Após falar com mais três fãs, Austin deu alguns avisos sobre seus próximos shows, novas músicas e clips. Quando finalizamos o cast, o celular de Aus começou a tocar.
– É a Clary. — ele atendeu e pôs no viva voz — Fala mana!
– Austin, onde você tá? — perguntou ela sussurrando.
– To na casa da Ally, por que você ta sussurrando? Onde você ta?
– To em casa, minhas amigas vieram aqui para uma noite do pijama, mas elas só querem saber de você.
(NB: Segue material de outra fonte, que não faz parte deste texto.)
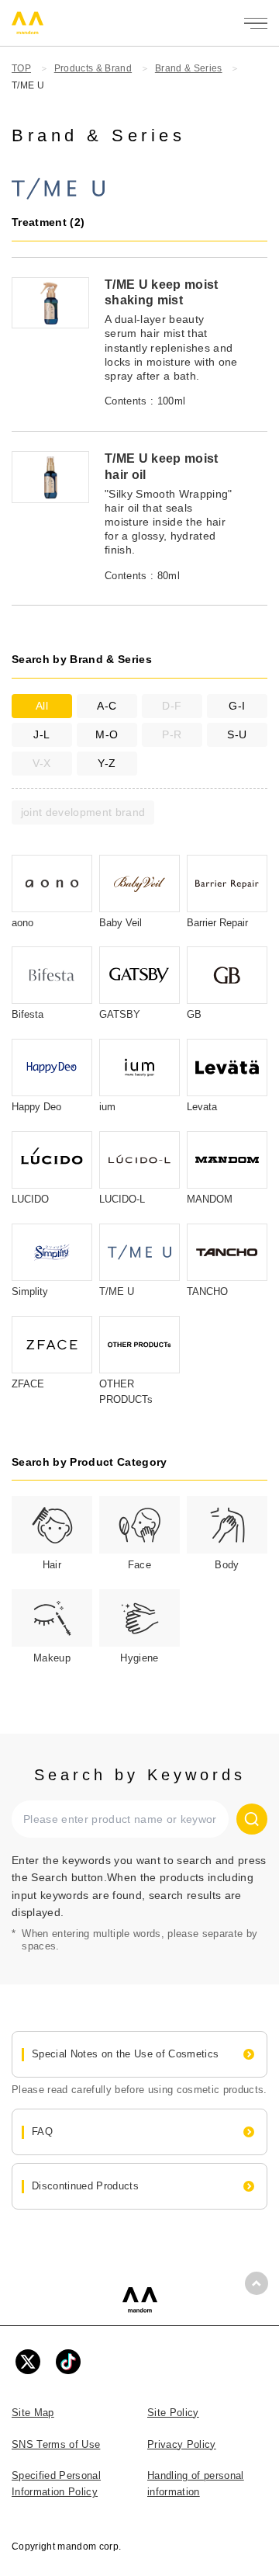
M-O (106, 734)
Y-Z (106, 763)
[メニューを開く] (255, 23)
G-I (237, 706)
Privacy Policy (181, 2444)
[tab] (52, 1535)
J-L (41, 734)
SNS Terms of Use (56, 2444)
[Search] (251, 1819)
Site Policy (173, 2412)
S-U (236, 734)
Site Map (33, 2412)
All (42, 706)
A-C (106, 706)
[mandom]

Ficaram até agora assistindo seu cast, sorte sua que elas não viram o beijo de vocês dois.
– Por quê?
– Elas são o tipo de fãs fanáticas nivel easy.
– Ata. Então… o que você quer que eu faça?
– Vem pra cá! Faz alguma coisa pelo amor de Deus! Eu só quero ter uma noite divertida com as minhas amigas!
– Ta bem, eu já estou indo… — ele me olhou e disse — Pensando bem… Eu sei exatamente o que fazer.